Prompt a
Extract the Python regular expressions notes in full, reproducing every character unchanged.

Reading passage
________________

# Hands on NLP using Python

## 2. Regular Expression

## S4.V19. Introduction to Regular Expression

## S4.V20. Finding patterns in text-Part 1

In [1]:
import re

sentence = 'He was born in year 1996'

re.match(r'.*', sentence) # to match entire thing `.*` 

<_sre.SRE_Match object; span=(0, 24), match='He was born in year 1996'>

`.` matches anything. `*` makes it match 0 or more time.

`+` matches 1 or more times

In [2]:
# difference between match and search
print(re.match(r'\d+', sentence)) # won't work as it searches from the beginning of the string
re.search(r'\d+', sentence) # look across the string

None


<_sre.SRE_Match object; span=(20, 24), match='1996'>

In [3]:
print(re.match(r'[A-Za-z]', sentence)) # only selects 1st letter 
print(re.match(r'[A-Za-z]+', sentence)) # selects 1st word
print(re.match(r'\w+', sentence)) # [A-Za-z]+ and \w+ are same

<_sre.SRE_Match object; span=(0, 1), match='H'>
<_sre.SRE_Match object; span=(0, 2), match='He'>
<_sre.SRE_Match object; span=(0, 2), match='He'>


In [4]:
sent = 'abb'
print(re.match(r'ab*', sent))
re.match(r'ab?', sent)

________________

Records for finding displayed items
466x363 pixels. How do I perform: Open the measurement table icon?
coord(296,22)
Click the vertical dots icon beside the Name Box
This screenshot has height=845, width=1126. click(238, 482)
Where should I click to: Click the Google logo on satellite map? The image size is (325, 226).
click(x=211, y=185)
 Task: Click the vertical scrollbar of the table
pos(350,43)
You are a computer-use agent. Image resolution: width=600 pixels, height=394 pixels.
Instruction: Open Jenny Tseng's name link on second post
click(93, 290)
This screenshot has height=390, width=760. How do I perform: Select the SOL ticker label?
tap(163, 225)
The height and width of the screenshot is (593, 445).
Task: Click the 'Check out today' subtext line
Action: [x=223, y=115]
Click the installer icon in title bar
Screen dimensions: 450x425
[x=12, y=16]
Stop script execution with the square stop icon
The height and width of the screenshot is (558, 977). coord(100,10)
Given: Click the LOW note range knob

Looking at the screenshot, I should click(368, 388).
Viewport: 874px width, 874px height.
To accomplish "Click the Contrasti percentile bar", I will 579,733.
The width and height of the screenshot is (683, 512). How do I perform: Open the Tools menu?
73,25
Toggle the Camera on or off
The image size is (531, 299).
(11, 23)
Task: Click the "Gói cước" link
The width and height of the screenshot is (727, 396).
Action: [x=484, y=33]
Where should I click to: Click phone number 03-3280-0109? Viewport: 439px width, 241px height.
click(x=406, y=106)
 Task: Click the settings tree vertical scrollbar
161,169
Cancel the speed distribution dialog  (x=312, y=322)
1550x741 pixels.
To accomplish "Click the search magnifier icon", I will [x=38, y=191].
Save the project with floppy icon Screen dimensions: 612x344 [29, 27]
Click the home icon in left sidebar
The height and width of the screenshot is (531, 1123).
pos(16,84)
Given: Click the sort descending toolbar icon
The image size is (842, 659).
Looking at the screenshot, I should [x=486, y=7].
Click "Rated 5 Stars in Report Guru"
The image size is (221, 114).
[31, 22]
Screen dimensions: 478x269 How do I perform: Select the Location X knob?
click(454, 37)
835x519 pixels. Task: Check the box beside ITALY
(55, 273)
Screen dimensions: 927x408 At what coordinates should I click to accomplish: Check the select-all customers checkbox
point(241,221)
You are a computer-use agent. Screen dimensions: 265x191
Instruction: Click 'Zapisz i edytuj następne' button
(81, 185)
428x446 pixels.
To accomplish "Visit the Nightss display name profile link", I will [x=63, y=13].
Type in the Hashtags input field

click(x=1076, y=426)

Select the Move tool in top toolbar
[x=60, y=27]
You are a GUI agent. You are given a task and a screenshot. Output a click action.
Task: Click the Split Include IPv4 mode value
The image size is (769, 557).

________________

Prompt b
Copy the stretch of entries from the line containing "You are a computer-use agent. Screen" through the end of the entries, both ends included, with every character unchanged.

Worked answer a
# Hands on NLP using Python

## 2. Regular Expression

## S4.V19. Introduction to Regular Expression

## S4.V20. Finding patterns in text-Part 1

In [1]:
import re

sentence = 'He was born in year 1996'

re.match(r'.*', sentence) # to match entire thing `.*` 

<_sre.SRE_Match object; span=(0, 24), match='He was born in year 1996'>

`.` matches anything. `*` makes it match 0 or more time.

`+` matches 1 or more times

In [2]:
# difference between match and search
print(re.match(r'\d+', sentence)) # won't work as it searches from the beginning of the string
re.search(r'\d+', sentence) # look across the string

None


<_sre.SRE_Match object; span=(20, 24), match='1996'>

In [3]:
print(re.match(r'[A-Za-z]', sentence)) # only selects 1st letter 
print(re.match(r'[A-Za-z]+', sentence)) # selects 1st word
print(re.match(r'\w+', sentence)) # [A-Za-z]+ and \w+ are same

<_sre.SRE_Match object; span=(0, 1), match='H'>
<_sre.SRE_Match object; span=(0, 2), match='He'>
<_sre.SRE_Match object; span=(0, 2), match='He'>


In [4]:
sent = 'abb'
print(re.match(r'ab*', sent))
re.match(r'ab?', sent)

Worked answer b
You are a computer-use agent. Screen dimensions: 265x191
Instruction: Click 'Zapisz i edytuj następne' button
(81, 185)
428x446 pixels.
To accomplish "Visit the Nightss display name profile link", I will [x=63, y=13].
Type in the Hashtags input field

click(x=1076, y=426)

Select the Move tool in top toolbar
[x=60, y=27]
You are a GUI agent. You are given a task and a screenshot. Output a click action.
Task: Click the Split Include IPv4 mode value
The image size is (769, 557).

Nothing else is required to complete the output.